▶ _EXTRAIT À LIRE_
===============

Référence : 2017 CAF 127

[TRADUCTION FRANÇAISE]

CORAM :

LA JUGE DAWSON

LE JUGE DE MONTIGNY

LA JUGE WOODS

 

ENTRE :

ROGERS COMMUNICATIONS CANADA INC.

partie demanderesse

et

METRO CABLE T.V. MAINTENANCE AND SERVICE EMPLOYEES’ ASSOCIATION et GRAND RIVER TECHNICAL EMPLOYEES ASSOCIATION

parties défenderesses

Audience tenue à Toronto (Ontario), le 1er juin 2017.

Jugement rendu à Ottawa (Ontario), le 15 juin 2017.

MOTIFS DU JUGEMENT :

LE JUGE DE MONTIGNY

Y ONT SOUSCRIT :

LA JUGE DAWSON

LA JUGE WOODS

 


Date : 20170615


Dossier : A-299-16

Référence : 2017 CAF 127

CORAM :

LA JUGE DAWSON

LE JUGE DE MONTIGNY

LA JUGE WOODS

 

ENTRE :

ROGERS COMMUNICATIONS CANADA INC.

partie demanderesse

et

METRO CABLE T.V. MAINTENANCE AND SERVICE EMPLOYEES’ ASSOCIATION et GRAND RIVER TECHNICAL EMPLOYEES ASSOCIATION

parties défenderesses

MOTIFS DU JUGEMENT

LE JUGE DE MONTIGNY

[1]  Rogers Communications Canada Inc. (Rogers) sollicite le contrôle judiciaire d’une décision par laquelle le Conseil canadien des relations industrielles (le CCRI ou le Conseil), publiée sous la référence 2016 CCRI LD 3677, a accueilli la demande de réexamen d’une unité de négociation présentée par la partie défenderesse, Metro Cable T.V. Maintenance and Service Employees Association (le syndicat), au titre de l’article 18 du Code canadien du travail, L.R.C. 1985, ch. L‑2 (le Code).

[2]  La présente demande de contrôle judiciaire soulève la question de savoir si le pouvoir de réexamen conféré au CCRI par l’article 18 a changé par suite des modifications apportées à la section III – Acquisition et extinction des droits de négociation du Code, et plus précisément de la nouvelle exigence concernant la tenue d’un scrutin de représentation secret dans le cas des demandes d’accréditation. Si tel est le cas, Rogers soutient que le CCRI a rendu une décision déraisonnable en ne tenant pas compte de ces modifications dans l’exercice de ses fonctions discrétionnaires de réexamen.

[3]  Nul ne conteste les faits qui sous-tendent la présente demande. Rogers exploite des systèmes de câblodistribution dans diverses provinces, offrant à ses clients un service de télévision par câble et un accès Internet haute vitesse. Elle a à son service des employés syndiqués et non syndiqués. En 1973, le syndicat a été accrédité comme agent négociateur des employés techniques du prédécesseur de Rogers, Metro Cable T.V. Limited, à ses installations d’Etobicoke. Au fil des ans, les diverses demandes présentées au titre des articles 18 et 18.1 du Code ont transformé l’unité de négociation représentée par le syndicat, qui compte désormais des employés se trouvant dans les régions du Grand Toronto et de Mississauga. Plus précisément, depuis 2001, le syndicat a présenté 14 demandes – dont 13 ont été accueillies – afin d’élargir la base des membres de l’unité de négociation en proportion de la croissance de Rogers et d’assurer la représentation des nouveaux employés. Notre Cour est saisie en l’espèce du contrôle judiciaire de la quatorzième demande.

===============

▶ _ÉNONCÉ 1_
Restituez sans rien changer le passage de l'extrait qui commence aux mots « [2]  La présente » et se termine après les mots « discrétionnaires de réexamen. ».
▶ _ÉNONCÉ 2_
Nommez les juges qui composent le coram d'après l'extrait.
Appuyez-vous uniquement sur l'extrait.

▶ _LISTE DES DONNÉES_
===============

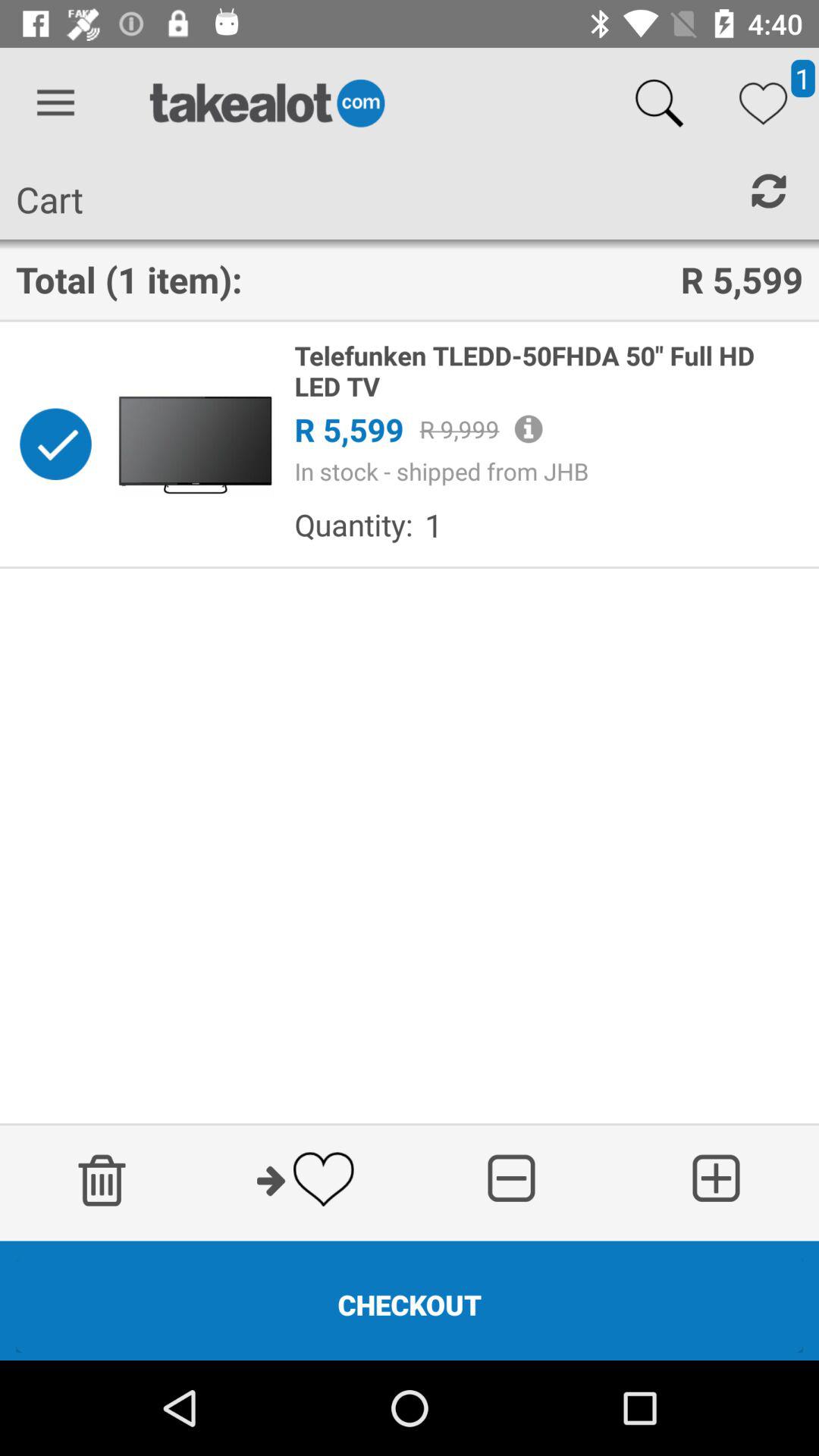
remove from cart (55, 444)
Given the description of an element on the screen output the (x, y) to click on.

===============

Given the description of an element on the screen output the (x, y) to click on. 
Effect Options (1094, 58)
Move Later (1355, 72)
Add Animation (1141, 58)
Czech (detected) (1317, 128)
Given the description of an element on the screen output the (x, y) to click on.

===============

▶ _RÉPONSE ATTENDUE 1_
[2]  La présente demande de contrôle judiciaire soulève la question de savoir si le pouvoir de réexamen conféré au CCRI par l’article 18 a changé par suite des modifications apportées à la section III – Acquisition et extinction des droits de négociation du Code, et plus précisément de la nouvelle exigence concernant la tenue d’un scrutin de représentation secret dans le cas des demandes d’accréditation. Si tel est le cas, Rogers soutient que le CCRI a rendu une décision déraisonnable en ne tenant pas compte de ces modifications dans l’exercice de ses fonctions discrétionnaires de réexamen.

▶ _RÉPONSE ATTENDUE 2_
La juge Dawson
Le juge de Montigny
La juge Woods